WORK ITEM — Of the material below, the lines to be retyped are those from the line containing "Task: Click the BANDWIDTH field label" through the line containing "Given: Open the Lagrede reiser saved trips", inclusive; reproduce them exactly.

--- DATA EXCERPTS ---

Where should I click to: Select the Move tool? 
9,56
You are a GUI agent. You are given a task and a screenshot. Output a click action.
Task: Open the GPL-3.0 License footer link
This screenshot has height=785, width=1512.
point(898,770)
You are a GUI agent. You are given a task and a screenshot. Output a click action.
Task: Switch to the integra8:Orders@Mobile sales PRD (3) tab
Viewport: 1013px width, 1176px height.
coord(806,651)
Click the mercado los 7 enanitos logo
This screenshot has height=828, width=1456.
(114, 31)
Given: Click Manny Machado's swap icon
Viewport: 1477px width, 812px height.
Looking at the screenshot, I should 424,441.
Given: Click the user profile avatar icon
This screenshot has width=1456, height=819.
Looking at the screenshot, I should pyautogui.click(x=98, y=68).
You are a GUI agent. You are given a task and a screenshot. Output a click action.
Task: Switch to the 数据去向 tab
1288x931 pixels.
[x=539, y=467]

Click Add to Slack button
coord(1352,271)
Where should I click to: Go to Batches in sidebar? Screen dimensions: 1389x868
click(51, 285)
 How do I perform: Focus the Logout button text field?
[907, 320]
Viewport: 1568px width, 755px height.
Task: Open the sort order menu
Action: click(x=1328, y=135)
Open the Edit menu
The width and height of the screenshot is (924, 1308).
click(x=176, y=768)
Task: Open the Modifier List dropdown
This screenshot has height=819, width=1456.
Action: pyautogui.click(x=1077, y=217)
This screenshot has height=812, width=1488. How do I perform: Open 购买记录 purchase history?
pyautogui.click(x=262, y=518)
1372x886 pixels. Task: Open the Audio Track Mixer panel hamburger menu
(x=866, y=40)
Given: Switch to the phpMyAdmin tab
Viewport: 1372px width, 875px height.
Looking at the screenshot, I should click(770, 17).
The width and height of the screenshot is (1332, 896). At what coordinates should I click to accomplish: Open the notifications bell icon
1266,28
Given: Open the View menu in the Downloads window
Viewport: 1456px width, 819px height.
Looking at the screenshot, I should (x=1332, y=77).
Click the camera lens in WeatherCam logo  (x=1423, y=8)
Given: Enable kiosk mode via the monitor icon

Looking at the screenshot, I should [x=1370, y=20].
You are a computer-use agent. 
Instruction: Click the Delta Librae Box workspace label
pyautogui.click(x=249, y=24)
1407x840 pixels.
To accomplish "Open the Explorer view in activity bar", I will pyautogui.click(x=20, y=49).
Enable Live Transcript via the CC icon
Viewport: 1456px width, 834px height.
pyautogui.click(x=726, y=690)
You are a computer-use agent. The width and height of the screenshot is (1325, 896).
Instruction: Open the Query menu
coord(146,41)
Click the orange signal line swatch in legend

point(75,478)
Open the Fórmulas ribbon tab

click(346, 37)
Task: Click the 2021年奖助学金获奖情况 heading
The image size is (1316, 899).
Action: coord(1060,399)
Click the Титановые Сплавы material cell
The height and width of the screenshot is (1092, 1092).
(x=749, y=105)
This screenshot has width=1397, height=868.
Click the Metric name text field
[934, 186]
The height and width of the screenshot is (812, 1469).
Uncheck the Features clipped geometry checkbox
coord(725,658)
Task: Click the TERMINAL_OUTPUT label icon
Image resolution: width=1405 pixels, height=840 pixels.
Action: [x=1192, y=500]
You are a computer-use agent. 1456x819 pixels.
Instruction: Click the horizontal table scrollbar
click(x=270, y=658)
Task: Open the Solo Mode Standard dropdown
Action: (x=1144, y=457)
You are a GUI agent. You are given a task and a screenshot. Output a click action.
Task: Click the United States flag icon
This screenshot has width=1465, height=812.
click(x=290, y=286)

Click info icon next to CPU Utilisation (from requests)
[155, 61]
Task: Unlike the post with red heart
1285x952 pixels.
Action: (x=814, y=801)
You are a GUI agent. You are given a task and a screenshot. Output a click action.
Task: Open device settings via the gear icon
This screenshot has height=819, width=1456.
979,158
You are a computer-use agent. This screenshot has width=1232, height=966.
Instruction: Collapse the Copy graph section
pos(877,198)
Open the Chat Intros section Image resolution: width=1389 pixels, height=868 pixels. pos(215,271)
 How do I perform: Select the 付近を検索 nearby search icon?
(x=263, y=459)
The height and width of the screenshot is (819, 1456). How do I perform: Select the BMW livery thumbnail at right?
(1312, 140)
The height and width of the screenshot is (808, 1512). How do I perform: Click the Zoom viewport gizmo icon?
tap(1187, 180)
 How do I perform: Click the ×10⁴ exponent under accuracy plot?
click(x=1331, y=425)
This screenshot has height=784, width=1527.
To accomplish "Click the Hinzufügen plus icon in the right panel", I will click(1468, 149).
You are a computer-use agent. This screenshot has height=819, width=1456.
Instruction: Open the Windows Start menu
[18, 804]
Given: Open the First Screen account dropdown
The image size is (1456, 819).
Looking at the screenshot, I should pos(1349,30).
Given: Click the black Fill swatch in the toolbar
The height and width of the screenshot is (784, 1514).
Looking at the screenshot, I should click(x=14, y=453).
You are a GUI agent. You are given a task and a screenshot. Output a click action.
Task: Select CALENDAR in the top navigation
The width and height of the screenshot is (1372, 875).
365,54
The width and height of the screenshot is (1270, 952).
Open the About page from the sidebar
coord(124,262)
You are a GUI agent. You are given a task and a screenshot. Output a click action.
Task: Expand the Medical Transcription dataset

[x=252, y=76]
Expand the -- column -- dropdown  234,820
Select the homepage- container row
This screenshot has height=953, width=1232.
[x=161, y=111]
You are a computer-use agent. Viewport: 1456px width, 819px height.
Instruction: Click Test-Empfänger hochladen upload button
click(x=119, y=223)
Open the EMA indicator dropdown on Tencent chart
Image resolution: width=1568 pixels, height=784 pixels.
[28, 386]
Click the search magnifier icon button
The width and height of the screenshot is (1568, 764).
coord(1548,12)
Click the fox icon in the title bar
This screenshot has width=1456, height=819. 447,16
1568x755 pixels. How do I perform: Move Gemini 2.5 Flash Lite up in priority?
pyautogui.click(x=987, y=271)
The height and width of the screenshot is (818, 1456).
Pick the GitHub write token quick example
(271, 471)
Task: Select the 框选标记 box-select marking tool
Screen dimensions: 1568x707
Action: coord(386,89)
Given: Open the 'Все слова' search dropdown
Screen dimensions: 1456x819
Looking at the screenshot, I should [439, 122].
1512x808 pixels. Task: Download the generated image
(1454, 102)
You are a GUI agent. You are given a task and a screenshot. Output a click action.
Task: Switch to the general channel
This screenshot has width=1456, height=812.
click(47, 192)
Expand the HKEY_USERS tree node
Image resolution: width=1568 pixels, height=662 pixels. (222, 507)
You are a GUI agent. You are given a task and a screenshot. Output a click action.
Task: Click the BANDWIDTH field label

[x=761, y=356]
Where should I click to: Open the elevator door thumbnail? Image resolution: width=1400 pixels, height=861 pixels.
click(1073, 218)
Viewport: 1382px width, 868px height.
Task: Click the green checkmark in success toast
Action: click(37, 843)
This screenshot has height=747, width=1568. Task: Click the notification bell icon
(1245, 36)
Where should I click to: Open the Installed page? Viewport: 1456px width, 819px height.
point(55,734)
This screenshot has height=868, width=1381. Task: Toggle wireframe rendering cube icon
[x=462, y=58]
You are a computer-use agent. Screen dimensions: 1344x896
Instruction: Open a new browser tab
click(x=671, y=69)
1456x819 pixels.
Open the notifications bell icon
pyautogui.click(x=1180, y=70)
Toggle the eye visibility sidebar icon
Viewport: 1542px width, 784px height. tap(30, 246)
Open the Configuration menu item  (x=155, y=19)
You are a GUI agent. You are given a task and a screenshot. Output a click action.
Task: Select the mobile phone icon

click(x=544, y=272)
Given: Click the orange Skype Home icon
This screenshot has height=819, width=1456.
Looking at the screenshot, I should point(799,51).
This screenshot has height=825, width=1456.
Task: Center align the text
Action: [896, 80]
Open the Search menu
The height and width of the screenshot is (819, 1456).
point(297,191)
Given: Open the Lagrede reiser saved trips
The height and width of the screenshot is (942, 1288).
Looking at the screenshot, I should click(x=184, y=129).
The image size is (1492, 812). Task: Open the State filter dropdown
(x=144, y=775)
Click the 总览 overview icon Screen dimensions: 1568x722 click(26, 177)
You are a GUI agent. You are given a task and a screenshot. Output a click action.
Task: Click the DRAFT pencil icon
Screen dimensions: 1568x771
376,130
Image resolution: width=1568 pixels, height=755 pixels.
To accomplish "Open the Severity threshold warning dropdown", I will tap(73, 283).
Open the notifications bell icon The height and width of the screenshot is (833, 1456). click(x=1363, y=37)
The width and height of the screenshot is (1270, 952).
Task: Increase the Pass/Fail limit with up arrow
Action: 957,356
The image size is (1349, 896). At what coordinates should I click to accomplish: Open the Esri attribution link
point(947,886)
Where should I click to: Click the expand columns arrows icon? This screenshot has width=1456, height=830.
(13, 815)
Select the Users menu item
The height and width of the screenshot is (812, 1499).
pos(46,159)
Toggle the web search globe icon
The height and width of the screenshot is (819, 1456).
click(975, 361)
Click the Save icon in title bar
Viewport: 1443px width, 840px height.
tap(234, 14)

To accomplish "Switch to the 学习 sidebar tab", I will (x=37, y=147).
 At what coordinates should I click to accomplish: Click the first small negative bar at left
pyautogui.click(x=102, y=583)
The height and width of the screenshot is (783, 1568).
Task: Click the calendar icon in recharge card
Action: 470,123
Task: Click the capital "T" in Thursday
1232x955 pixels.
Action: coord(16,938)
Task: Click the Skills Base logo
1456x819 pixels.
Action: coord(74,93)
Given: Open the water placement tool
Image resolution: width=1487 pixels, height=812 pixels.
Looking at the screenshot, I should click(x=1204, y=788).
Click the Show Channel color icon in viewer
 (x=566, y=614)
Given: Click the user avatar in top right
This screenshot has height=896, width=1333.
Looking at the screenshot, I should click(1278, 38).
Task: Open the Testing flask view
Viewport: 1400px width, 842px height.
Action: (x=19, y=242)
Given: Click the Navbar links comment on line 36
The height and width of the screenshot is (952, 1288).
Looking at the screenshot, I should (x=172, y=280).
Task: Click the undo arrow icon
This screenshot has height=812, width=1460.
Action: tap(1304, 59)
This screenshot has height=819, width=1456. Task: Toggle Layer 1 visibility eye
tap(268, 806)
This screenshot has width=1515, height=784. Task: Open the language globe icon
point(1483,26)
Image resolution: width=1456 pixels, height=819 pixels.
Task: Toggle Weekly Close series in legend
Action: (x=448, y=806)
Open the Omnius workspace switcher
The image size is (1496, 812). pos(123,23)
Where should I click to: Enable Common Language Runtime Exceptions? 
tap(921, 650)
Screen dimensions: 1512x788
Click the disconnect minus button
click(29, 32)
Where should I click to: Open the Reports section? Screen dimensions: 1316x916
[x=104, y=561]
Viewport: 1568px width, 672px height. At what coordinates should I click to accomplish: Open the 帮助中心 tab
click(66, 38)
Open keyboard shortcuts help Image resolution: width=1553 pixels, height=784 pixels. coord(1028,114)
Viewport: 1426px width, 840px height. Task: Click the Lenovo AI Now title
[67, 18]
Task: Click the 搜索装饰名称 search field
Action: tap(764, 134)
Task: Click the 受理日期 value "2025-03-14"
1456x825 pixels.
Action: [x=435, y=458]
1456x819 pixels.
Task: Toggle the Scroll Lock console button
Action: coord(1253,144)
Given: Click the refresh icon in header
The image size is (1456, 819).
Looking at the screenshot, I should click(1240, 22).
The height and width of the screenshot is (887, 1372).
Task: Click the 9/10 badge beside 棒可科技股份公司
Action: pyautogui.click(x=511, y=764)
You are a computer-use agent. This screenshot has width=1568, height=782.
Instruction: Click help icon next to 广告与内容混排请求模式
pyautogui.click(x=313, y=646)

---

SOLVED PROBLEM —
Task: Click the BANDWIDTH field label

[x=761, y=356]
Where should I click to: Open the elevator door thumbnail? Image resolution: width=1400 pixels, height=861 pixels.
click(1073, 218)
Viewport: 1382px width, 868px height.
Task: Click the green checkmark in success toast
Action: click(37, 843)
This screenshot has height=747, width=1568. Task: Click the notification bell icon
(1245, 36)
Where should I click to: Open the Installed page? Viewport: 1456px width, 819px height.
point(55,734)
This screenshot has height=868, width=1381. Task: Toggle wireframe rendering cube icon
[x=462, y=58]
You are a computer-use agent. Screen dimensions: 1344x896
Instruction: Open a new browser tab
click(x=671, y=69)
1456x819 pixels.
Open the notifications bell icon
pyautogui.click(x=1180, y=70)
Toggle the eye visibility sidebar icon
Viewport: 1542px width, 784px height. tap(30, 246)
Open the Configuration menu item  (x=155, y=19)
You are a GUI agent. You are given a task and a screenshot. Output a click action.
Task: Select the mobile phone icon

click(x=544, y=272)
Given: Click the orange Skype Home icon
This screenshot has height=819, width=1456.
Looking at the screenshot, I should point(799,51).
This screenshot has height=825, width=1456.
Task: Center align the text
Action: [896, 80]
Open the Search menu
The height and width of the screenshot is (819, 1456).
point(297,191)
Given: Open the Lagrede reiser saved trips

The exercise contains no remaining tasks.